Inside D Block, which housed some of the toughest cons, former Alcatraz inmate Robert Luke, 88, shuffled through the crowd with a walker, breathing from a compact oxygen tank. Tourists gathered near him, but from a polite distance, as if this octogenarian was still dangerous. In fact, he was just hocking his memoir, “Entombed in Alcatraz,” which details his bank-robbing years, the 29 days he spent naked in solitary confinement in D Block, and his long road back into the light. After he was released in 1959, he moved to Sonoma County, found work in a warehouse and married wife Ida Marie, who joined him in the Alcatraz gift shop that day.

“I’d just go away in my head,” Luke said, explaining how he survived those days in the dark cold. “You’ve got to be tough if you’ve got to be in prison.”

The stories continued in the long, sunny New Industries Building, where images of senior inmates still in lockups around the country hung on banners as part of “Prisoners of Age,” a Human Rights Watch-sponsored exhibit.
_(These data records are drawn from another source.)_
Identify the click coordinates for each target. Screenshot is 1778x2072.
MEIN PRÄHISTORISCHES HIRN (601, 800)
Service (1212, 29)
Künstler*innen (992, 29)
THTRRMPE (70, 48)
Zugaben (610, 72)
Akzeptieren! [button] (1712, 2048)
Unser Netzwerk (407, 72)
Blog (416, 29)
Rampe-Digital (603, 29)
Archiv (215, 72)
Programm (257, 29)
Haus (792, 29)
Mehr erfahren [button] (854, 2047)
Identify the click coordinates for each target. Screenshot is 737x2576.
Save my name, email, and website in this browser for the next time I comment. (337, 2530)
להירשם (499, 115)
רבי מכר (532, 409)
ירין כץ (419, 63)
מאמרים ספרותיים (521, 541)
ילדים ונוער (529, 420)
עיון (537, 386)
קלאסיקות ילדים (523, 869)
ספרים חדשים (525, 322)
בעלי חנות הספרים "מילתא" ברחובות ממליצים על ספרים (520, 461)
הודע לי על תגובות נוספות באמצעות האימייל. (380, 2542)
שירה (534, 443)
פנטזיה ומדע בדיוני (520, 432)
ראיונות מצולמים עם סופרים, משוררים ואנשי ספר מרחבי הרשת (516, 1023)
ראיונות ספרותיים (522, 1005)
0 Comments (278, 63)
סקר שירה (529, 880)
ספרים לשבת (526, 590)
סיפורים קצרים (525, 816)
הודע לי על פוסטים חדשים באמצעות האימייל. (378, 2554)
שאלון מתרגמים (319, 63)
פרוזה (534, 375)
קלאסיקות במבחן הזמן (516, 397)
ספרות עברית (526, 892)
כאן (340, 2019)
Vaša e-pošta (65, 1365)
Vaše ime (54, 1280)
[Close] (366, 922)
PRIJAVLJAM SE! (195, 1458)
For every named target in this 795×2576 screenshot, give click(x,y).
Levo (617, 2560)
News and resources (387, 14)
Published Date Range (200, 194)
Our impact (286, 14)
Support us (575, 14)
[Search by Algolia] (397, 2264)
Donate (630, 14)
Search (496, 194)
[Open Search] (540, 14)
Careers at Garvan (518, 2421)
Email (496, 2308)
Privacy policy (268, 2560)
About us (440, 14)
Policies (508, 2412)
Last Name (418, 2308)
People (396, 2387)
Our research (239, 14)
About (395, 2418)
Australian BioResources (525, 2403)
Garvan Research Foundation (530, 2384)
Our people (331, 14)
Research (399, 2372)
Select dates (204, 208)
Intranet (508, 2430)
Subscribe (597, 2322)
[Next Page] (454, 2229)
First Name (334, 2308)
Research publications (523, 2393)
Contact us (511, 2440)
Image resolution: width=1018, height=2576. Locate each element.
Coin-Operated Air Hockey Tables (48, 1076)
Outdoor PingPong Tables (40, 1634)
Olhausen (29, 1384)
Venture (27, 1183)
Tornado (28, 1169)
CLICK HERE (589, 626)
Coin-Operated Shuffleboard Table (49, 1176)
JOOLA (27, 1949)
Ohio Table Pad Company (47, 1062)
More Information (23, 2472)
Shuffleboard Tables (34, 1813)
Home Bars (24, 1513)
The testimonials spoke of generations of alcoholism, drug addiction and petty crimes, before the big, tragic mistake that put them away. “I feel like I played in hell,” read one from 67-year-old Thurmon Jetton, who drunkenly killed his lover with a baseball bat when he was trying to swing at her enraged husband. “Course I was told and told by different people. I’ve had all kinds of people try to get me out of this.”

Two hours later I was back on the ferry. Being able to leave the island felt like a luxury. So did the rest of my Saturday afternoon crossing San Francisco’s buzzing streets to meet a friend in Noe Valley and then to Alameda to catch a dance performance.

Is this the country’s No. 1 landmark? I couldn’t begin to measure that. I’ve always been in love with the Golden Gate — its symbolic post at the edge of the continent, its elegant symmetry. The Lincoln Memorial is pure history, that temple floating above the capital’s daily business. But at Alcatraz I found another world in the middle of one I thought I had always known — violent, claustrophobic and still somehow hopeful, where flawed people paid for their sins but still created meaning in the bleakest of circumstances. Rather than acts of courage, Alcatraz remembers the most wretched among us, and how they lived with themselves.

Maybe that’s why those online voters honored Alcatraz. Human weakness, redemption, hope in the face of despair — it’s the oldest story there is.